While the focus is on the warrant and the receipt given to Trump’s lawyer for what was taken during the raid, it is the affidavit that is most important, as it would tell us exactly why the FBI thought a crime had been committed. Representative Michael Turner (R-Ohio) raised this very issue on Friday. Turner is the top Republican on the Intelligence Committee of the House of Representatives. He said the release of the warrant is not enough, that without release of the affidavit “it will still leave many unanswered questions.”

There certainly are many unanswered questions, including those involving the clear double standard in how Democrats have been excused for taking or mishandling documents in the past. One example was when President Bill Clinton’s former National Security Advisor Sandy Berger actually stole documents from the National Archives. He was charged with a misdemeanor, not a felony. And, of course, he was not a president and had no legal authority to declassify such documents.

Of course, the most glaring example of the double standard was the refusal of the Obama Justice Department to charge former Secretary of State Hillary Clinton with any crime whatsoever in 2016, when she was the Democratic Party nominee who eventually lost to Trump. In Clinton’s case, she actually destroyed evidence on her laptop, which was being sought by federal authorities.

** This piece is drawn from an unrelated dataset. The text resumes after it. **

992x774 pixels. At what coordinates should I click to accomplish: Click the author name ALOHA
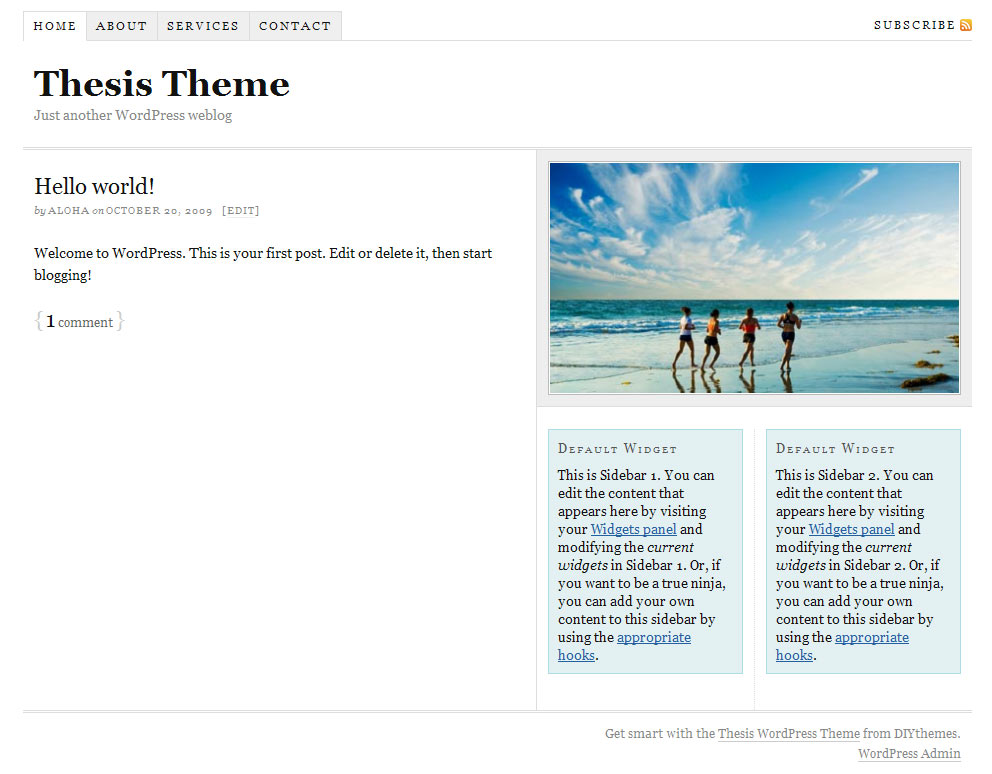coord(69,211)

Finally, the Trump raid is crossing a line that has never been crossed in American history — the attempt to prosecute a former president by the administration that replaced him. This happens in banana republics — where the new administrations routinely use the criminal justice system to go after political opponents. There are allegations that Russian President Vladimir Putin has actually had political opponents killed. And, of course, Adolf Hitler wiped out hundreds of political opponents in the infamous Night of the Long Knives.

There has been no talk of seeking the death penalty against Donald Trump — at least not yet. Regardless of whether one is a fan of Trump or does not really care for him, this raid and this effort to criminalize political differences should be of concern to all Americans.

As Thomas Renz, an attorney, told The New American on Wednesday, “The search was an act of desperation by the corrupt Washington establishment to bring down a political opponent who adheres to the America First agenda that is incompatible with its own destructive policies.” He added that the federal justice system has become so extremely politicized that it must be thoroughly reformed.